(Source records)
------------------------------------------------------------
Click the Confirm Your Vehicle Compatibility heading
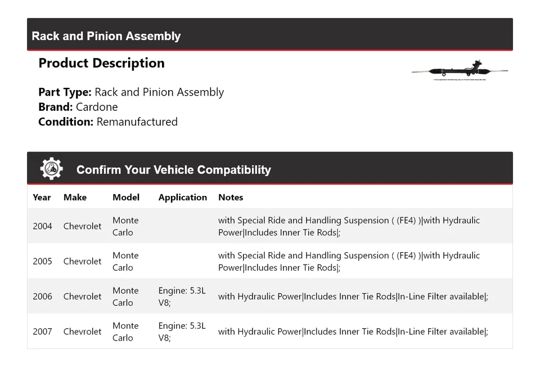This screenshot has width=540, height=367. click(x=173, y=169)
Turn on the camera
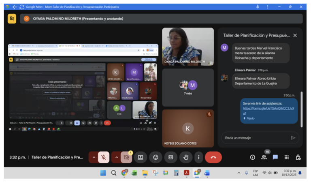 (x=126, y=157)
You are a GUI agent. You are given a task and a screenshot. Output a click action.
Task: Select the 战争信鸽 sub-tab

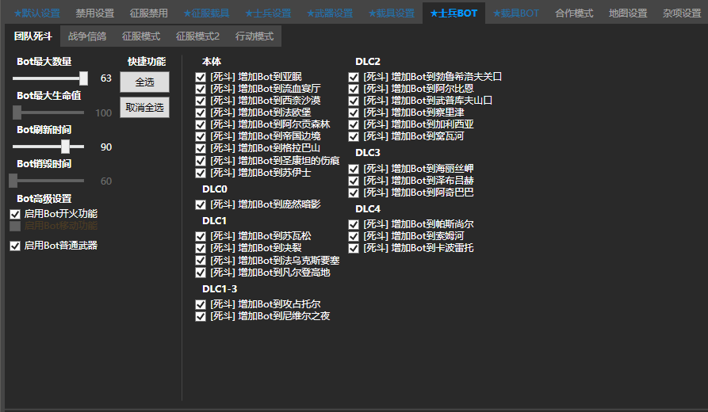pyautogui.click(x=87, y=36)
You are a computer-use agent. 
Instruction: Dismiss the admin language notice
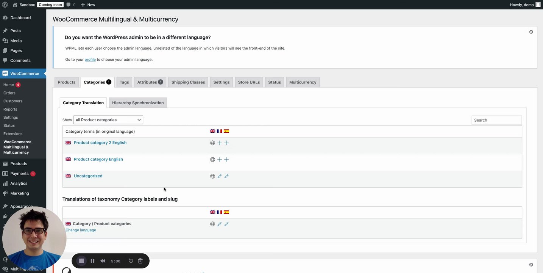pyautogui.click(x=531, y=32)
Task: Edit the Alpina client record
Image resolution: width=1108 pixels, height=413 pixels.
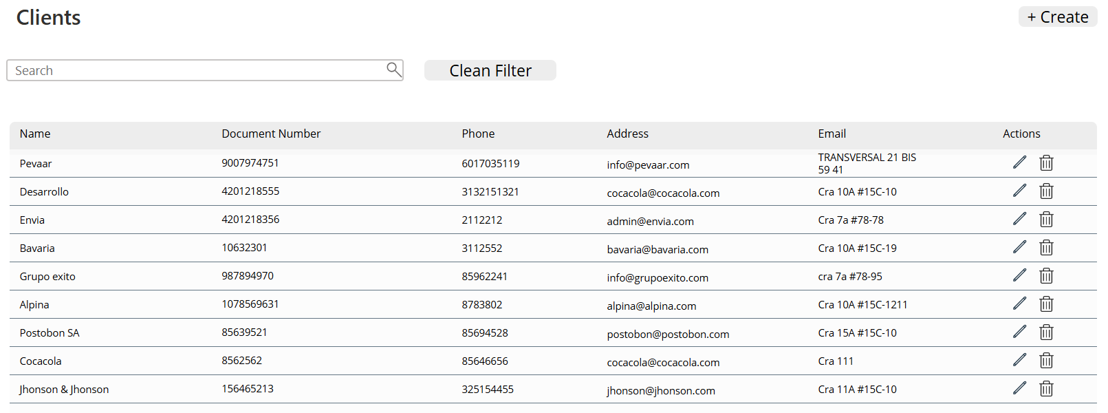Action: [x=1019, y=304]
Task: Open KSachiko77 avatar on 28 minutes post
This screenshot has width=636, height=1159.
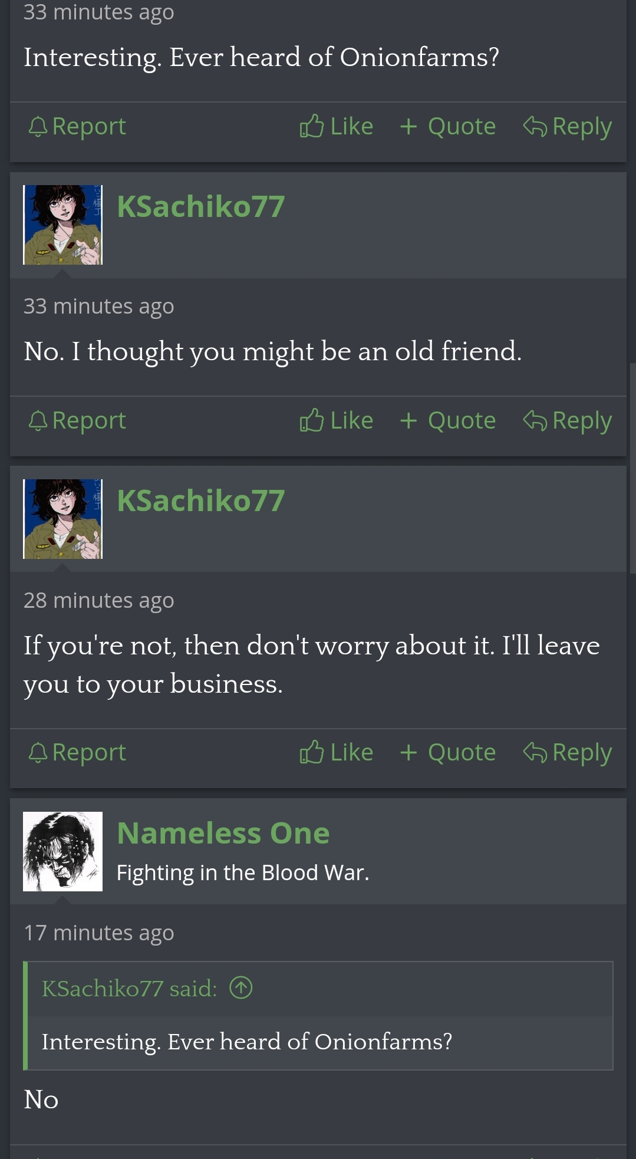Action: click(62, 519)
------------------------------------------------------------
**WHAT THE EXERCISE ASKS:** An exact transcription is needed, covering the line with "Image resolution: width=1108" and every line after it to the end of the entries, but not the pictures.

**FINISHED EXERCISE:**
Image resolution: width=1108 pixels, height=413 pixels.
Action: [x=1019, y=304]
Task: Open KSachiko77 avatar on 28 minutes post
This screenshot has width=636, height=1159.
Action: click(62, 519)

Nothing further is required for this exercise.